The IEA (International Energy Agency)'s Q2-2026 Gas Market Report, published in Paris this week, states that the Middle East conflict is "expected to delay a significant amount of new LNG capacity that had been on track to come online in the second half of this decade" by at least two years 1. Two weeks earlier, the same agency's April OMR (Oil Market Report) had run a mid-year resumption of Middle East deliveries as the base case . The Q2 report names demand-side balancing, particularly Asian fuel switching, as the primary market mechanism rather than supply restoration.
The IEA is the OECD's energy intelligence arm; its base case anchors most utility-side and trading-floor supply models in Europe. Reframing Hormuz damage from a maintenance window into a medium-term structural change is a material revision between consecutive publications, and it has not yet propagated. ENTSOG (European Network of Transmission System Operators for Gas)'s Summer Supply Outlook 2026 and ACER's 23 April monitoring report were both built on the OMR mid-year assumption and have not recalibrated.

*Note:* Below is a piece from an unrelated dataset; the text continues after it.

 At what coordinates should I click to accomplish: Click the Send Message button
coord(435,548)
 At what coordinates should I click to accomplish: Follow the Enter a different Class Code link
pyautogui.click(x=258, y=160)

The transmission channel for European hedge programmes runs through Cal 27 and Cal 28: a multi-year capacity delay at the Qatari liquefaction layer means the Atlantic basin absorbs the gap for longer than 2026 alone. That puts the forward TTF curve through next winter and the one after at risk of being under-priced if the Q2 framing holds. The IEA's two consecutive publications running different base cases inside two weeks suggests the agency's supply-side modelling team has moved faster than its market-balance team, and Asian buyer behaviour now becomes the swing variable on European pricing rather than the reopening date for the strait. Iranian tanker seizures and the absence of LNG transits through Hormuz this week sit behind the agency's revision.